Ancora gocciolante, Ber l'aveva rassicurata in un balbettio, dicendole che il fantomatico incontro era andato una meraviglia. La Benóný era stata dolce come una zolletta di zucchero, avevano mangiato del sushi a pranzo e niente, nel concreto, aveva potuto suggerirle l'opposto. Tutte le convocate, parole sue, non avevano avuto gravi ripercussioni durante la seduta programmata del giovedì.

I vistosi ematomi che Ber aveva tentato di nascondere sotto la maglia sdrucita, in ogni caso, stavano a testimoniare il contrario.

Se c'era una cosa che Lóreley non aveva mai provato sulla sua pelle, tra le tante altre che le limitazioni di Selfoss non le avevano mai permesso, era l'imbucarsi a una serata evento del sabato – special guests in questione gli Atomicon, alcol a fiumi e una futura e prima sbornia da evitare come la peste, se possibile. 

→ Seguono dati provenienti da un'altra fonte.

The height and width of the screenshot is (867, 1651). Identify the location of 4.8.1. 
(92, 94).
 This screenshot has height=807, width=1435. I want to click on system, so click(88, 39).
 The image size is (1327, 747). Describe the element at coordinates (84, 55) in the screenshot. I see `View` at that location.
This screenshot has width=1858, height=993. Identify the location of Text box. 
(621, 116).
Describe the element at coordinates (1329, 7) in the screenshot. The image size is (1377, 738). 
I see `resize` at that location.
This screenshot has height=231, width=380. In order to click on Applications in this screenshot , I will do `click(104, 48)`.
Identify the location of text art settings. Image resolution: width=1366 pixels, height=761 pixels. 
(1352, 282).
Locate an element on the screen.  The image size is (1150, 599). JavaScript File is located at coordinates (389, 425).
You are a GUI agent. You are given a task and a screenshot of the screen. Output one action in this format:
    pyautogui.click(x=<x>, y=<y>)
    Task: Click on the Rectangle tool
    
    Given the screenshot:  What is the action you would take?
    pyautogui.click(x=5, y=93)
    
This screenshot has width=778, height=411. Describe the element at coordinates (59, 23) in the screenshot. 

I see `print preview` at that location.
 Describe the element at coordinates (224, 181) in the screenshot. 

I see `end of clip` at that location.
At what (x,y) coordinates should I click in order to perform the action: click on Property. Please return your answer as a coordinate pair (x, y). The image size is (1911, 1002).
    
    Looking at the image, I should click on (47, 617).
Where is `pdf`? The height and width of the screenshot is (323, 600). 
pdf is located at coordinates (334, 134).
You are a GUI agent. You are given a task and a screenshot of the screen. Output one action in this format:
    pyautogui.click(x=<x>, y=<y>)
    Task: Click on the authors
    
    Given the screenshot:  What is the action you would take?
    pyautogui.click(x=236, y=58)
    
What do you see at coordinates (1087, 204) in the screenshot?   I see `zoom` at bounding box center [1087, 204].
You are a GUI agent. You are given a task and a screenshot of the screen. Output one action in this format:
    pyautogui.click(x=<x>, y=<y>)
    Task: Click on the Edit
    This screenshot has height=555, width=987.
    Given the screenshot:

Di nuovo in gonna e con un filo di matita sotto gli occhi, Lóreley se ne stava in piedi davanti al bancone e di tanto in tanto s'imponeva di mandare giù un sorso di zero-due, la stessa da mezz'ora. Sostava in seconda fila, gli sgabelli che circondavano il banco della spillatura erano stati tolti per facilitare la calca di persone. Tra gli assetati riconobbe un paio di universitari del corso di marketing, una certa Abela Bárðursóttir in shorts e le stesse matricole che, disgustate, le avevano fatto una tac con gli occhi nel mentre passeggiava col belloccio di turno.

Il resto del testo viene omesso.